Sprawą zajęła się już prokuratura.
- Prokuratura Regionalna w Warszawie prowadzi wielowątkowe śledztwo obejmujące swoim zakresem m.in. nadużycie zaufania przez władze Spółdzielczego Bankowi Rzemiosła i Rolnictwa w Wołominie (SK Bank – przyp. red.) oraz nieprawidłowości stwierdzone w działaniu Banku Spółdzielczego w Nadarzynie. W tym postępowaniu dotychczas zarzuty przedstawiono i odebrano wyjaśnienia od 33 osób. Wobec 19 osób skierowano akty oskarżenia, w tym wobec ośmiu osób wraz z wnioskami (...) o skazanie bez przeprowadzenia rozprawy – wyjaśnia Katarzyna Calów-Jaszewska z Prokuratury Regionalnej w Warszawie..
Prokuratura zarzuca tym osobom m.in. doprowadzenie SK Banku do niekorzystnego rozporządzenia mieniem wielkiej wartości w związku z udzielonymi kredytami obrotowymi oraz inwestycyjnymi. Według składanych dokumentów kredyty te miały być przeznaczone na bieżącą działalność ustalonych podmiotów gospodarczych, jednak faktycznie zostały przeznaczone na inne cele.
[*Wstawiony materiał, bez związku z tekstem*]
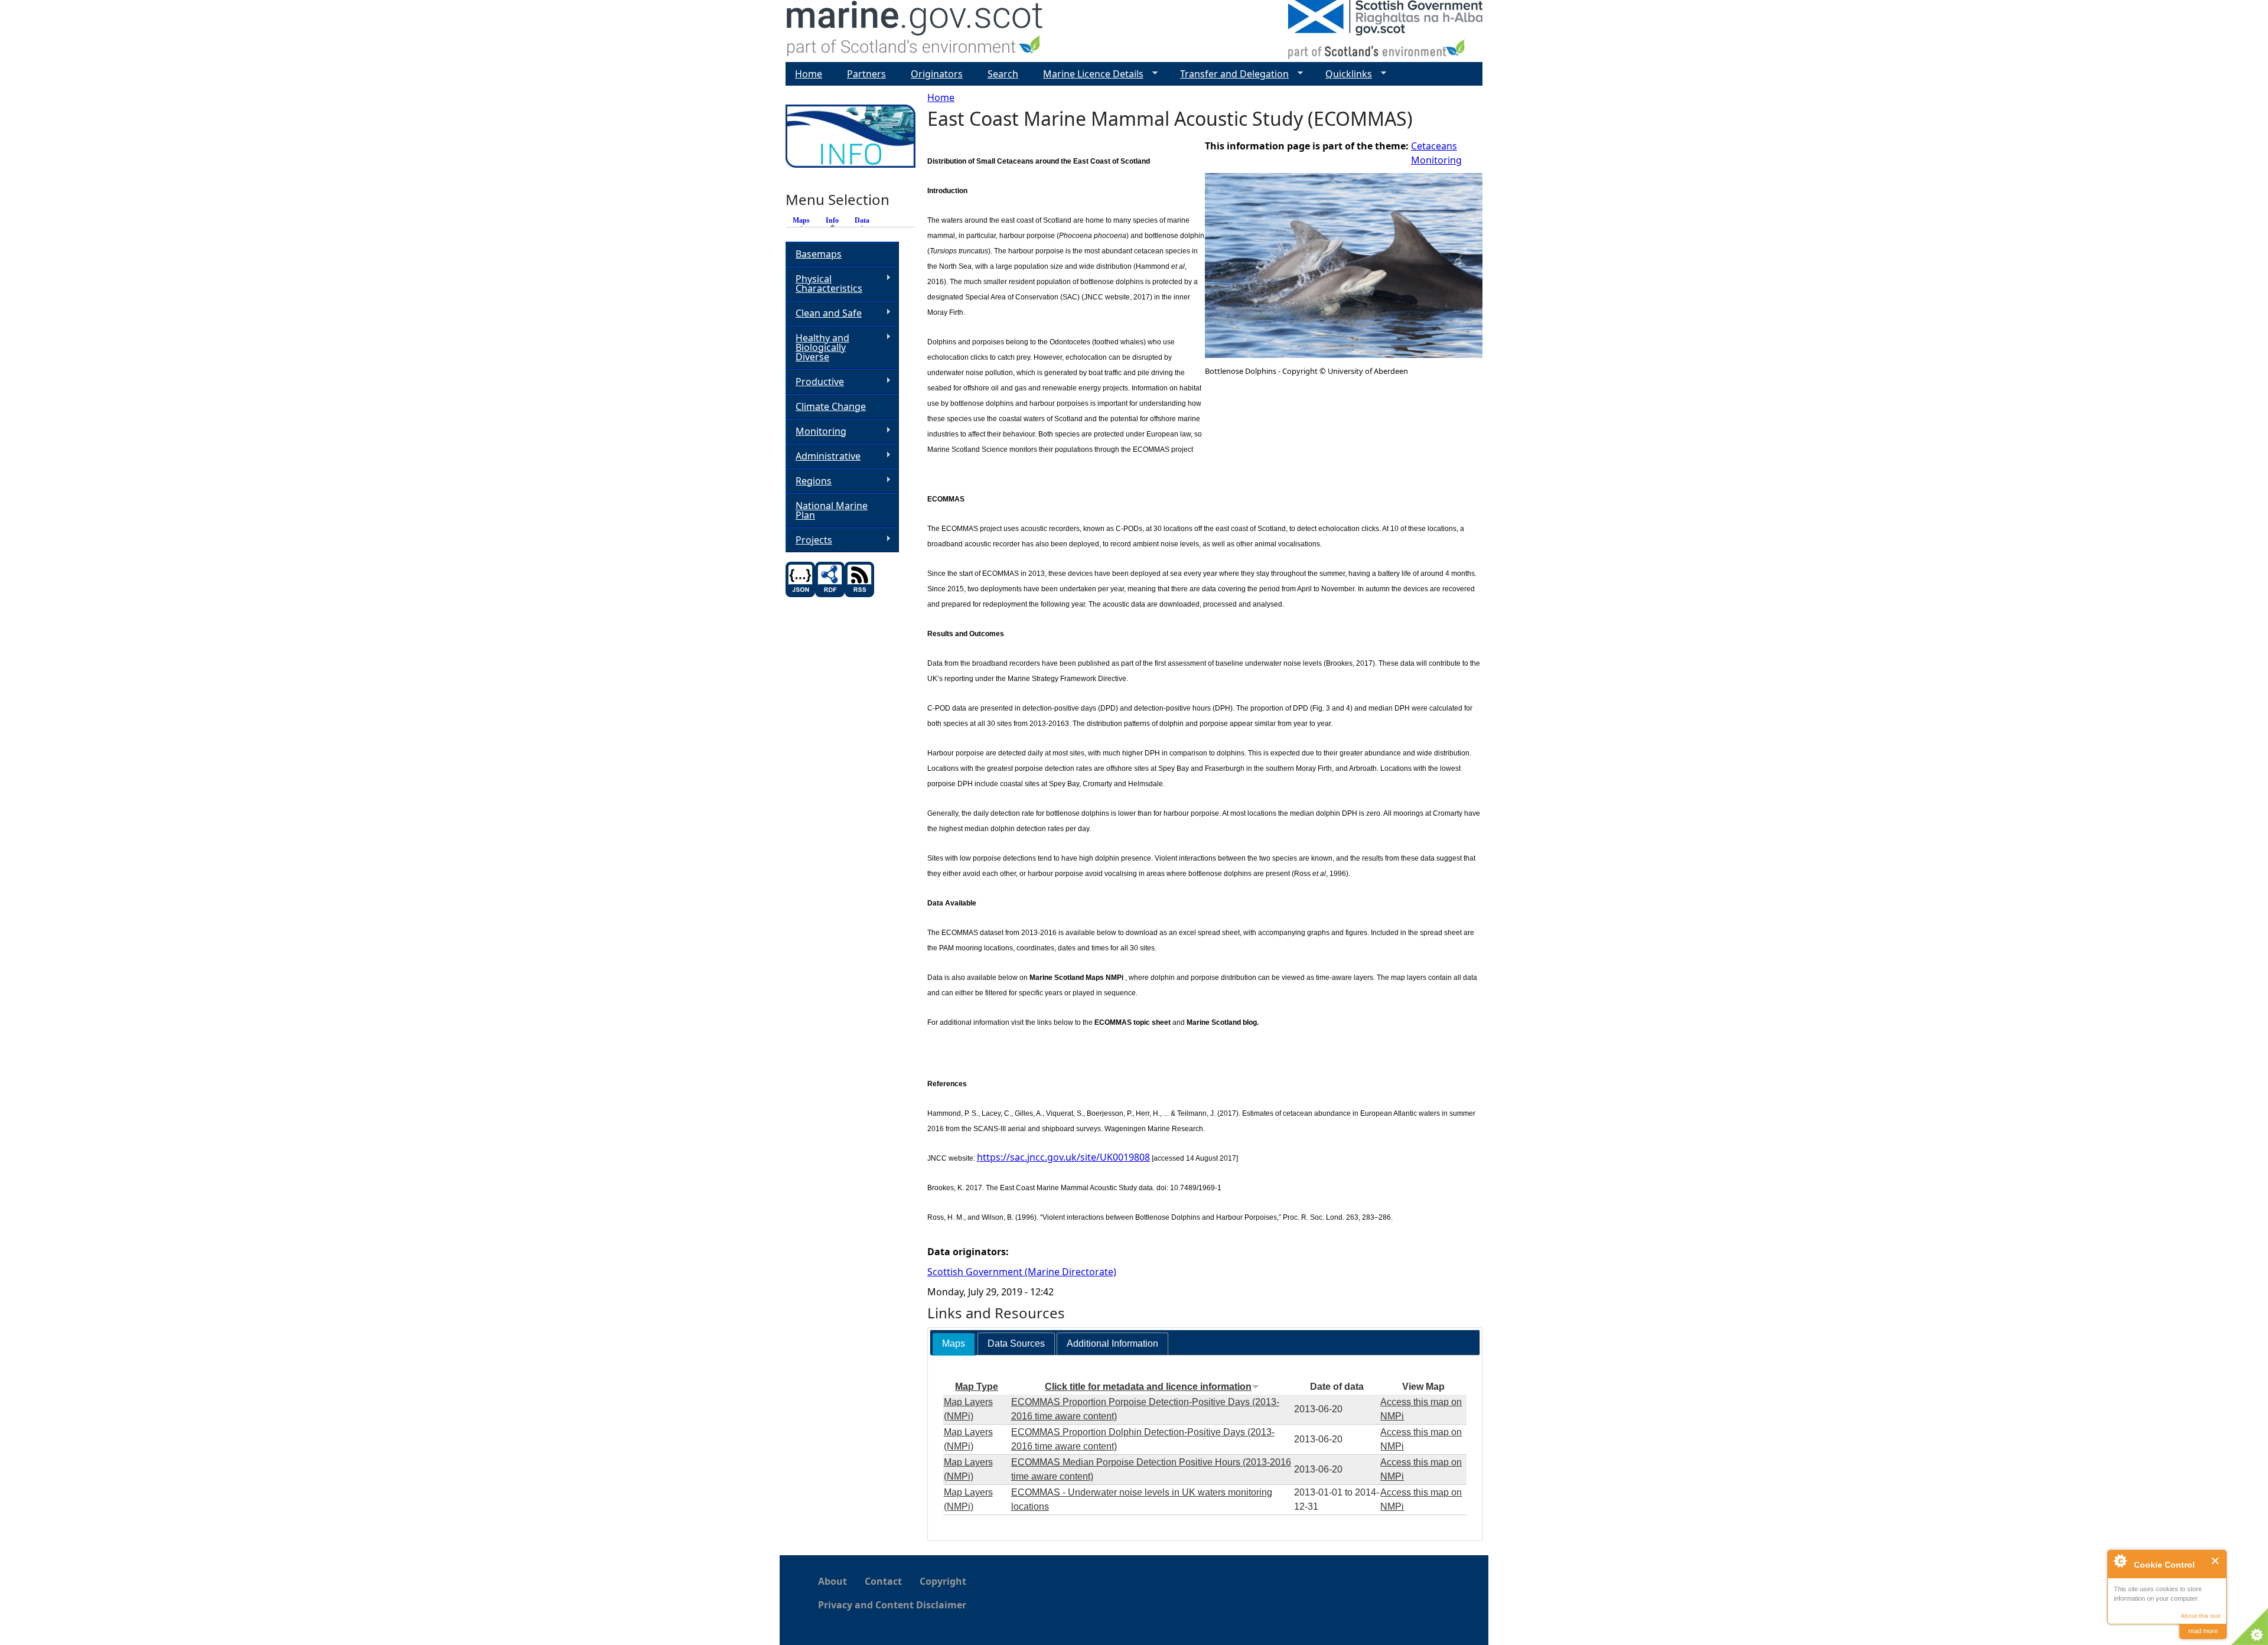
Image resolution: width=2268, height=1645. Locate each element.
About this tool (2200, 1616)
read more (2203, 1630)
Prokurator dodała, że zarzuty, które postawiono w tym śledztwie dotyczą też przedkładania poświadczających nieprawdę operatów szacunkowych sporządzonych przez rzeczoznawców majątkowych, które zawierały nieprawdziwą wartość nieruchomości stanowiących zabezpieczenie kredytu.